This refers to Ramachandra Guha's article “Smash-and-grab crony league” (May 25). Mr. Guha starts with the damage the IPL is purportedly causing to the game of cricket, moves away to talk about crony capitalism and shifts gear to focus on the socio-economic divide in allotting IPL teams, and, above all, makes the statement that “...the majority of India does not appear to connect with the tournament.” All these are incorrect.
The IPL is a runaway success and has come to stay. I have seen its impact in towns and villages. That it is harming the main cricket format is again totally unfounded. Cricket, unlike many other popular forms of sport the world over, comes out with newer and richer depth in each of the formats it is played.

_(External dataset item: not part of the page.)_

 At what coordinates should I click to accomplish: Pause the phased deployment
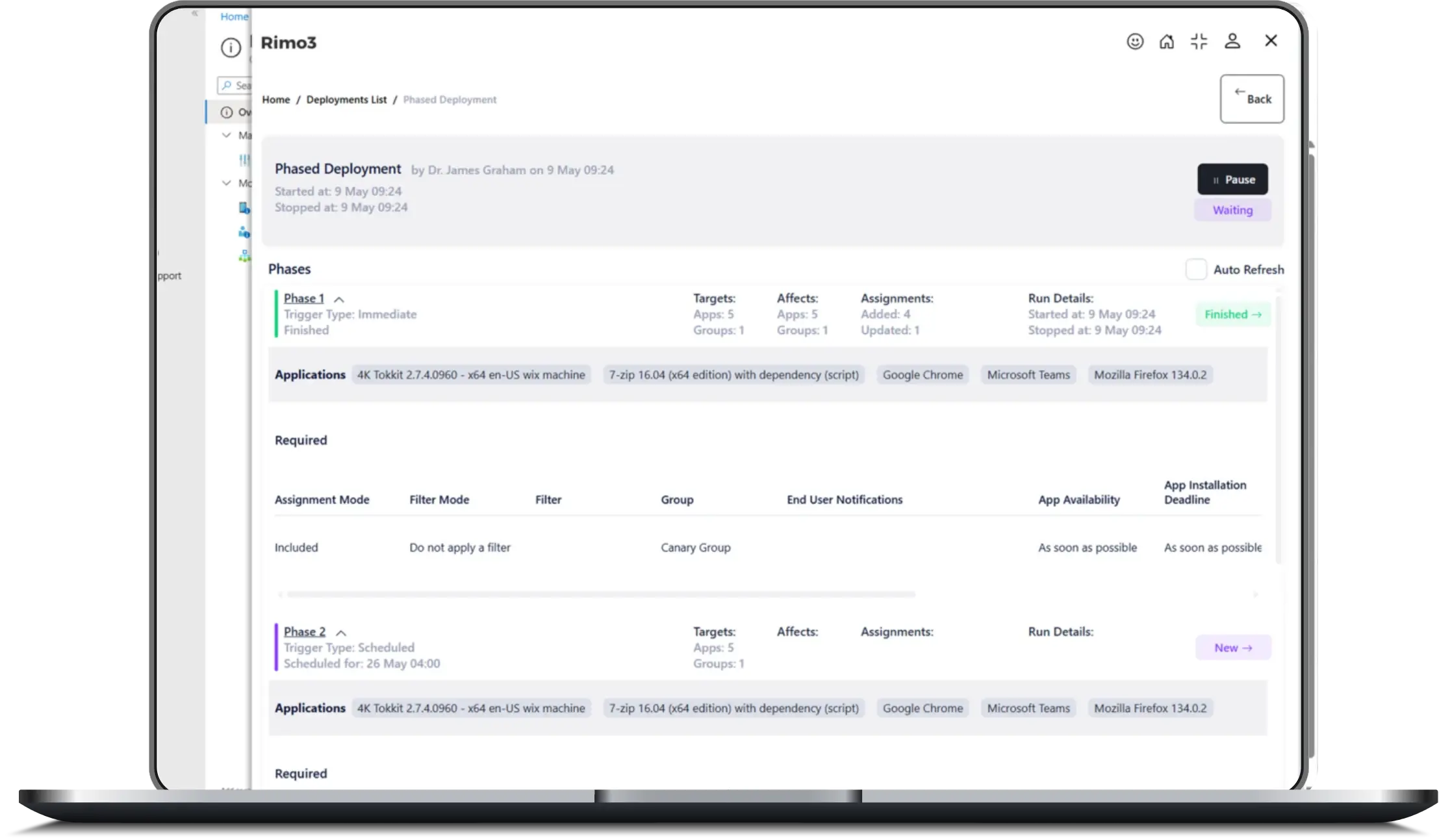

Demand and supply are the foundations of any business and the sports field is no exception. No one can take away the glory of the IPL for its sheer reach and gripping moments.
The fact that some States don't have IPL teams and that the IPL is sectarian in nature need to be properly explained. All existing IPL teams are either owned by big business houses or megastars with deep pockets. Why? Because they see good business opportunities in it.
These States have more experience and infrastructural capacity to give good returns, as compared to U.P., M.P., Orissa and Bihar which, unfortunately, do not have infrastructural facilities. If these States had IPL teams, where would they play?
Mohd. Junaid Ansari,
The IPL oozes instant cricket. Cricket buffs are more inclined to watch riotous run-getting, demolition and power hitting than tenacious run digging. Let this abbreviated format of cricket be immortal.
The IPL is a clear manifestation of crony capitalism where glamour, fame and wealth have taken centre stage at the cost of the intrinsic beauty identified with the game of gentlemen called cricket. But measures to usher in transparency are the need of the hour.
The IPL is a good platform where players from ordinary and humble backgrounds can find a place to stay in the race. But it has also reduced cricket to the level of a kichidi game. It was George Orwell, who in his essay “The Sporting Spirit,” and first published in the Tribune in December 1945, who said: “Even a leisurely game like cricket, demanding grace rather than strength, can cause much ill-will, as we saw in the controversy over body-line bowling and over the rough tactics of the Australian team that visited England in 1921.” It applies to the IPL.